The sun rises, slowly. It’s the morning of November 1st and you find yourself sprawled out on your best friend’s dorm room carpet in your ever-so skimpy calico cat costume with pieces of candy corn stuck in your vodka-infused hair.
You think, “I LOVE college. I LOVE Halloween. Last night was SO awesome and I can’t wait to do it again, because, after all, Halloween is a weekend-long extravaganza.”
Yes, those were the days. Halloween in college. Where festive parties weren’t spontaneous, they were ritual. Where a costume wasn’t a tiara, it was a princess gown. And where Halloween wasn’t a day, it was an era.
As we transition out of college and into the real world, we reminisce with ghosts of Halloween past and desperately wish we could re-create that same type of Halloween spirit, post-college graduation. However, college is dead, buried, and decayed and we realize that October 31st is also not as quite as alive as it used to be.
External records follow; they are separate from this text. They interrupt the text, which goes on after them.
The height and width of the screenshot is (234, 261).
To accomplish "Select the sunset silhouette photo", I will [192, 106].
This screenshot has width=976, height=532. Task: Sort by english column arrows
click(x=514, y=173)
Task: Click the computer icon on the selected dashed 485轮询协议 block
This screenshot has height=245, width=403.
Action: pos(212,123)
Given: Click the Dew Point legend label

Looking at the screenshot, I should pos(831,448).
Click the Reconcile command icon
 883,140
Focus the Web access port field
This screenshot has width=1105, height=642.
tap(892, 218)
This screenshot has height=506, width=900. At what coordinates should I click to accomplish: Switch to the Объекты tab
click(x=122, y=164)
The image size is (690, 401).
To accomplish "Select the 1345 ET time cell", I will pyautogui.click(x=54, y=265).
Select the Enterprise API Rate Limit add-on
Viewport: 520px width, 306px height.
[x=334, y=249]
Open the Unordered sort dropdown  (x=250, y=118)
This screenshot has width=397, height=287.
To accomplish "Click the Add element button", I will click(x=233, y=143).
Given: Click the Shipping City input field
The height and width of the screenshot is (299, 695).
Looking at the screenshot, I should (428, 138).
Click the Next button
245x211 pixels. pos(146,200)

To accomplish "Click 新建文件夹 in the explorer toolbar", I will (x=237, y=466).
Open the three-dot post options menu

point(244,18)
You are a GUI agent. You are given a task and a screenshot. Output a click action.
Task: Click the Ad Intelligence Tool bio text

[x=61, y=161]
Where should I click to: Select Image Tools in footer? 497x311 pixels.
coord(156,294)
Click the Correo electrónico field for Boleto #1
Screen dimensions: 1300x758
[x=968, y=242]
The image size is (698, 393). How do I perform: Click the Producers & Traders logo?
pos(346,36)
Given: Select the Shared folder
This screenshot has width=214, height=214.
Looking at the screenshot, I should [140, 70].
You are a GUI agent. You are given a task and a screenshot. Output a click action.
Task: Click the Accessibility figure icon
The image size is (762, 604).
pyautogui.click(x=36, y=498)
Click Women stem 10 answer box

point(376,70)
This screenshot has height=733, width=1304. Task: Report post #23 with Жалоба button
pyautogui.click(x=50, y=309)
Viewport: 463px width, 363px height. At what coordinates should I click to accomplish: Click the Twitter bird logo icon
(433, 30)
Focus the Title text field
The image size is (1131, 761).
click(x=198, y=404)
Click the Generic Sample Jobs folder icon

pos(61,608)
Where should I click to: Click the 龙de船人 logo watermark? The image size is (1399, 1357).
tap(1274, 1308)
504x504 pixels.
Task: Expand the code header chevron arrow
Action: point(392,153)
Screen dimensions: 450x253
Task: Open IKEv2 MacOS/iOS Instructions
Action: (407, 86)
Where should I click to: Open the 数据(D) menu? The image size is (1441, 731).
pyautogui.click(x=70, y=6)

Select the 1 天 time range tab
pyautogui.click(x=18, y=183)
Here are 15 of the most frightening ways that Halloween has changed, post-college graduation:
1. RIP Halloweekend. The four-night fashion show of slut-styled costumes and circus-like partying has ceased existence. Now, we approach Halloween in the singular form and are lucky if we survive even one night of festivities with our newly low tolerance for alcohol and our highly prone mentality for exhaustion.
2. Couples costumes are the new black. Yes, the Blair and Serena friendship episode has turned into the Blair and Chuck romance show. Cool. Brb while I find myself a boyfriend to dress up with me.
3. Your costume is a prop, not a movie scene. I’m wearing a pirate hat – I’m a pirate. Not, I’m wearing a pirate hat; I’m wearing authentic pirate rags, and every time I make an entrance, the Pirates of the Caribbean theme song plays on repeat behind me.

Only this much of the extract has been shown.